Ce n’est pas sans étonnement que j’ai appris en lisant ta lettre que vous étiez en proie à la terreur des miliciens. Le fait n’est pas étonnant car à présent ils sont un peu partout dispersés dans nos campagnes dans le but de poursuivre ceux qui ne veulent pas partir en Allemagne et au besoin de les embrigader ou alors d’arrêter et d’emprisonner ceux qui sont pour les Anglais, les Américains ou les Russes. Or tu dois savoir que tous les soirs il y avait réunion chez le postier il y avait donc le postier et sa femme, le Juif (qui ne tardera pas à être arrêté lui aussi) et aussi le communiste qu’il y a à côté de chez nous (celui qui habite dans la maison de chez Darribère à côté de chez Maria). Là, ensemble, ils écoutaient la radio anglaise ce qui est interdit par la loi. D’une façon certaine ces gens là font partie d’un groupe de résistance ou affiliés à une cellule communiste. C’est pour cela que la milice ayant su les agissements de ces personnes a jugé bon de faire cette opération. Au fond ça leur reste bien, ils n’avaient qu’à rester tranquilles.
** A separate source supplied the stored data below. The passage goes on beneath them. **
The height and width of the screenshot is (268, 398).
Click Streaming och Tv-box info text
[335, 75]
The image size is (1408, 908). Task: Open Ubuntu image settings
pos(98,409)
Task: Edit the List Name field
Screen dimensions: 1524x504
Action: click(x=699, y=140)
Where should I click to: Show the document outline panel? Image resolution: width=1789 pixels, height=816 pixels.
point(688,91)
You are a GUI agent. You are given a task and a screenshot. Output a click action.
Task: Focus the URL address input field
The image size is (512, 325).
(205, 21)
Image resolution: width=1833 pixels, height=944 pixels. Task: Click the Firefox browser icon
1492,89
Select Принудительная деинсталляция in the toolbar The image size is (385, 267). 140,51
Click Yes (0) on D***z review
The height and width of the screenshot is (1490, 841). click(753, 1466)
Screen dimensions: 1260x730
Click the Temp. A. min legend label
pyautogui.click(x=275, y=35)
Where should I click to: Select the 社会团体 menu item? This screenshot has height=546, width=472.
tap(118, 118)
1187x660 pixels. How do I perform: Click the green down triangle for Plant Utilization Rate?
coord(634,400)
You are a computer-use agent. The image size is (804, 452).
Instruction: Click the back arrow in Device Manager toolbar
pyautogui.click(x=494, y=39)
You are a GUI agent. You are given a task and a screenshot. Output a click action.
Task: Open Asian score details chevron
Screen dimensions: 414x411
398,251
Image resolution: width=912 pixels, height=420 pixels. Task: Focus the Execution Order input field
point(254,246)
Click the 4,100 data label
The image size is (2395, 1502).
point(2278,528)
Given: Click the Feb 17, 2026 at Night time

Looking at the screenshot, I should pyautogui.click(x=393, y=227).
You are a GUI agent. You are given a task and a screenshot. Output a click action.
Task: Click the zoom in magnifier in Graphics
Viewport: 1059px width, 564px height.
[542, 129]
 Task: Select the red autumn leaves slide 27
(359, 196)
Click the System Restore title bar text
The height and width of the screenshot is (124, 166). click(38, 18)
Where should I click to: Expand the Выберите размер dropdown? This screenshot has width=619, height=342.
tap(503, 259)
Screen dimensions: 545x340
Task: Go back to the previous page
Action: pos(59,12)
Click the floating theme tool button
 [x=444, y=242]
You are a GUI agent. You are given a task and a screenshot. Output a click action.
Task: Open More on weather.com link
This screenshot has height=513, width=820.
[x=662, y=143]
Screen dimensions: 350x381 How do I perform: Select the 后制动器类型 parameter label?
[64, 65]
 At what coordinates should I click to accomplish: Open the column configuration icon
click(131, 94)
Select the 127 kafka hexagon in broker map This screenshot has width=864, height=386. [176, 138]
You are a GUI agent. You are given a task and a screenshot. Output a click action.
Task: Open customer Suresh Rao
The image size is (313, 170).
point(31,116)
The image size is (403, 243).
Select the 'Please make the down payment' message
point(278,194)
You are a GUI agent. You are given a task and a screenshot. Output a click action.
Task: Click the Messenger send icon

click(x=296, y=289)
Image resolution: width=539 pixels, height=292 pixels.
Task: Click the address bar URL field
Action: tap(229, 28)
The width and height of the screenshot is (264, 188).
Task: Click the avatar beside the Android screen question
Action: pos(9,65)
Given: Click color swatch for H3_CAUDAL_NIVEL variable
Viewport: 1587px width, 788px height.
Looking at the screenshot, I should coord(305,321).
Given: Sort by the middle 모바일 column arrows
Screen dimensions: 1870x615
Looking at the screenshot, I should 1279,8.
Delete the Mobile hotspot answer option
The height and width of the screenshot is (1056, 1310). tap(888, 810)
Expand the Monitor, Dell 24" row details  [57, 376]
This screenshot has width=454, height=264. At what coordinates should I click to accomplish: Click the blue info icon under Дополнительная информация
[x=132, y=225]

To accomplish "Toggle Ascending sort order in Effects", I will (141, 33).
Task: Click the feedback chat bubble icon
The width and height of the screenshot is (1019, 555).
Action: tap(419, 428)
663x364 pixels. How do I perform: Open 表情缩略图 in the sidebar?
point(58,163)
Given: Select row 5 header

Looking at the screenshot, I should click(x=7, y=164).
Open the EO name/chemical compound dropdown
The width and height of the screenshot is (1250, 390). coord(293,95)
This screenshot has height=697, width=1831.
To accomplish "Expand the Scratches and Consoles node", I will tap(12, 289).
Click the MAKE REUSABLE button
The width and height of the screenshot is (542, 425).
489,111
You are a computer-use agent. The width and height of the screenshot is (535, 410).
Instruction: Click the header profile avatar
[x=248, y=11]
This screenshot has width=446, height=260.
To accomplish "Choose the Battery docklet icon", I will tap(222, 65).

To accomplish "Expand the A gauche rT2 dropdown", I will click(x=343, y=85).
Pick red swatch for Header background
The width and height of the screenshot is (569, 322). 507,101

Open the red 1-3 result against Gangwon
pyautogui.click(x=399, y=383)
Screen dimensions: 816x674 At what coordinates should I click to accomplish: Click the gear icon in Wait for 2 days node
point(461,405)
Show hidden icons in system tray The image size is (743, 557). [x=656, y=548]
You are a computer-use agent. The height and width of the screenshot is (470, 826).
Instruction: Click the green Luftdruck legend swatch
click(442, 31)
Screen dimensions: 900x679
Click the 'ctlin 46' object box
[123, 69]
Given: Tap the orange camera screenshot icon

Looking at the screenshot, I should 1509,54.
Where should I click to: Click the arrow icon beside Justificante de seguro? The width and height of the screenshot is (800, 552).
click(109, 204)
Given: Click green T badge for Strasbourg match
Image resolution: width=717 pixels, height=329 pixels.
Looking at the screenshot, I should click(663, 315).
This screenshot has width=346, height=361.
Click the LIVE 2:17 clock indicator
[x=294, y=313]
Il n’y a vraiment pas de quoi parler mal des miliciens, comme tu le fais car dans cette bande comme tu me dis, il y a des jeunes gens très biens, très civilisés et qui ne sont pas sauvages comme tu pourrais le croire, certains même se comptent parmi mes meilleurs camarades. Tranquillise-toi je n’en suis pas. Quant au sujet des intitulés que j’avais mis à ma dernière lettre ne t’affole pas j’avais fait un peu de fantaisie. Donc c’est tout à fait inutile que tu t’apeures ou que tu t’affoles si tu les vois revenir car à toi ils ne feront rien, ils ont bien d’autres choses à faire avec d’autres personnes. J’ai reçu ces jours derniers une lettre de Dédé, il est au 1er régiment de France à Saint-Amans de Montrond en Cher, il paraît content de son nouvel état, il s’y trouve très bien. Nous travaillons toujours autant dans la photo. A présent depuis samedi j’ai été augmenté de 50 francs ce qui porte à 200 francs mon salaire de chaque semaine. Christian a passé dernièrement un examen il a été reçu sur toute la ligne ; il est très content. Un de ces jours prochains je vais aller à Tournefeuille pour faire une visite à Tonton. Je joins à cette lettre une photo d’identité que je me suis faite dernièrement à mon lieu de travail c’est moi qui les ai tirées et développées.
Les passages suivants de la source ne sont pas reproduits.